Charles XII of Sweden, whose aptitude for mathematics conceivably exceeded that of all added kings in the history of the world, hit on the abstraction of radix-8 accession about 1717. This was allegedly his own invention, although he had met Leibniz briefly in 1707. Charles acquainted that abject 8 or 64 would be added acceptable for adding than the decimal system, and he advised introducing octal accession into Sweden; but he died in action afore aldermanic such a change. [See The Works of Voltaire 21 (Paris: E. R. DuMont, 1901), 49; E. Swedenborg, Gentleman’s Magazine 24 (1754), 423–424.]

Octal characters was proposed additionally in colonial America afore 1750, by the Rev. Hugh Jones, assistant at the College of William and Mary [see Gentleman’s Magazine 15 (1745), 377–379; H. R. Phalen, AMM 56 (1949), 461–465].
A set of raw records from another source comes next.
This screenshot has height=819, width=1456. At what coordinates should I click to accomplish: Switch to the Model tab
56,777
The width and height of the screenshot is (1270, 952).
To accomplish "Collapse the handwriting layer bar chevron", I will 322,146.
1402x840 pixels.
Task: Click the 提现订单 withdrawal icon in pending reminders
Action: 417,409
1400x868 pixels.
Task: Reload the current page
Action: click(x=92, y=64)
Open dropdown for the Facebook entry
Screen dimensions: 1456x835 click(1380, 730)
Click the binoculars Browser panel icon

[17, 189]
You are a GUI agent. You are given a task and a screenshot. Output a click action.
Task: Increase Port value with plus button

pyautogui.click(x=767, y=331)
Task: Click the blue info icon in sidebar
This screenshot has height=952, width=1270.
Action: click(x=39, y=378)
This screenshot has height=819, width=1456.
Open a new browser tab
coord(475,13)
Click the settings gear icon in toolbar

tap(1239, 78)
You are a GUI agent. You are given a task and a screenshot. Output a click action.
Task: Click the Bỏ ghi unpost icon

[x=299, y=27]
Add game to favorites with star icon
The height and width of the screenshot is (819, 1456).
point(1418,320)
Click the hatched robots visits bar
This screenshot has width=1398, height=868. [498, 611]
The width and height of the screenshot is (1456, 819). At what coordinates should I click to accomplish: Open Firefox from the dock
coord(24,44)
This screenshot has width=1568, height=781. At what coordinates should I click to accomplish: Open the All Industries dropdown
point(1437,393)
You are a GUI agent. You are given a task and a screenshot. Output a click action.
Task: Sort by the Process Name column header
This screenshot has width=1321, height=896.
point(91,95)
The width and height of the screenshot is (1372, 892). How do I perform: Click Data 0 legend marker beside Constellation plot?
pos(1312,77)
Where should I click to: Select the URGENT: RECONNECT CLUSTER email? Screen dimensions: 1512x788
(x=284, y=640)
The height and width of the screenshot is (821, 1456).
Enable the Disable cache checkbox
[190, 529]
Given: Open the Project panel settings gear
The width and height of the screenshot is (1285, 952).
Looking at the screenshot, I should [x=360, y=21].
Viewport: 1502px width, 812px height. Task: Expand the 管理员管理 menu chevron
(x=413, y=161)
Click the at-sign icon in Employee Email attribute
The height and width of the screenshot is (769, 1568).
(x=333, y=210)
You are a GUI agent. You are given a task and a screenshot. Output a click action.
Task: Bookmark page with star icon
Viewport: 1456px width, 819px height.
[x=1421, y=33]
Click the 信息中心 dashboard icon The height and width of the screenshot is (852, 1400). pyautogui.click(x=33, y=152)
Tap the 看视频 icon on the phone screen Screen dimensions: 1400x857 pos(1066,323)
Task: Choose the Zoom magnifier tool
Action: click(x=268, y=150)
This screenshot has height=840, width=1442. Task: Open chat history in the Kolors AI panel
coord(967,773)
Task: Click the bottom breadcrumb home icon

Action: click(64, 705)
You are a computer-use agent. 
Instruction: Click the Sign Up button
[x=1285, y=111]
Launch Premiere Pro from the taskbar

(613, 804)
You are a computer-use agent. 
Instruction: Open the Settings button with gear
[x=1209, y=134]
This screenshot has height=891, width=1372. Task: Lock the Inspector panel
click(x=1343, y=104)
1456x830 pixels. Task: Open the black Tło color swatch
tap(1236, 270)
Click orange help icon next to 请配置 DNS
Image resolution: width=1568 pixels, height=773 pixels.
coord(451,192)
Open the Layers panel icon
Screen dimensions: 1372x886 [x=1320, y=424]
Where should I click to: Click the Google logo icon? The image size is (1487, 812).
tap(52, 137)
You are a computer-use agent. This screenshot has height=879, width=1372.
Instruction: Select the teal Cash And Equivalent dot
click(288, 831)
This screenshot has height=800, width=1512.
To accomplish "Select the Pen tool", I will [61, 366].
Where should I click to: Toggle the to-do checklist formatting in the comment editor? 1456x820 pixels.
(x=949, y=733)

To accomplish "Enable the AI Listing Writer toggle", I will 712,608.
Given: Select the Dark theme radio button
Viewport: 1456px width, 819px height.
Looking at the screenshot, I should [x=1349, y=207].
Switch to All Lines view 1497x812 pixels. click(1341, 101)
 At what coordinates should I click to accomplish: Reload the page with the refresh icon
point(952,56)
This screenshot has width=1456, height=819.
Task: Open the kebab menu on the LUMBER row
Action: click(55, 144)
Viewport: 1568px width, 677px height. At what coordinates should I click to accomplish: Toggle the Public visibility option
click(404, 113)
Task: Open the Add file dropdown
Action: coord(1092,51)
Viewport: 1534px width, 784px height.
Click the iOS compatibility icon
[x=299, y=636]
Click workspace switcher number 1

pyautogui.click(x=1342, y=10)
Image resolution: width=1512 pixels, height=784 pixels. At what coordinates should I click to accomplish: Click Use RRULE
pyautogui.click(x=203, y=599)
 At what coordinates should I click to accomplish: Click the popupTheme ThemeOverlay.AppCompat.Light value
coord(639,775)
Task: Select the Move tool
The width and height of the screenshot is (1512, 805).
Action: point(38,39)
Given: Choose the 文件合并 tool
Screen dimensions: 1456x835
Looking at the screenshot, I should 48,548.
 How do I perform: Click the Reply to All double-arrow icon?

More than a aeon later, a arresting Swedish-American civilian architect alleged John W. Nystrom absitively to backpack Charles XII’s affairs a footfall further, by devising a complete arrangement of numeration, weights, and measures based on radix-16 arithmetic. He wrote, “I am not afraid, or do not hesitate, to apostle a bifold arrangement of accession and metrology. I apperceive I accept attributes on my side; if I do not accomplish to affect aloft you its annual and abundant accent to mankind, it will reflect that abundant beneath acclaim aloft our generation, aloft our accurate men and philosophers.” Nystrom devised appropriate agency for pronouncing hexadecimal numbers; for example, (C0160)16 was to be apprehend “vybong, bysanton.” His absolute arrangement was alleged the Tonal System, and it is declared in J. Franklin Inst. 46 (1863), 263–275, 337–348, 402–407. A agnate system, but application abject 8, was formed out by Alfred B. Taylor [Proc. Amer. Pharmaceutical Assoc. 8 (1859), 115–216; Proc. Amer. Philosophical Soc. 24 (1887), 296–366]. Increased use of the French (metric) arrangement of weights and measures prompted all-encompassing agitation about the affirmation of decimal accession during that era; indeed, octal accession was alike actuality proposed in France [J. D. Collenne, Le Système Octaval (Paris: 1845); Aimé Mariage, Numération par Huit (Paris: Le Nonnant, 1857)].

The bifold arrangement was able-bodied accepted as a concern anytime back Leibniz’s time, and about 20 aboriginal references to it accept been aggregate by R. C. Archibald [AMM 25 (1918), 139–142]. It was activated chiefly to the adding of powers, as explained in Area 4.6.3, and to the assay of assertive amateur and puzzles. Giuseppe Peano [Atti della R. Accademia delle Scienze di Torino 34 (1898), 47–55] acclimated bifold characters as the abject of a “logical” actualization set of 256 syms. Joseph Bowden [Special Capacity in Theoretical Accession (Garden City: 1936), 49] gave his own arrangement of classification for hexadecimal numbers.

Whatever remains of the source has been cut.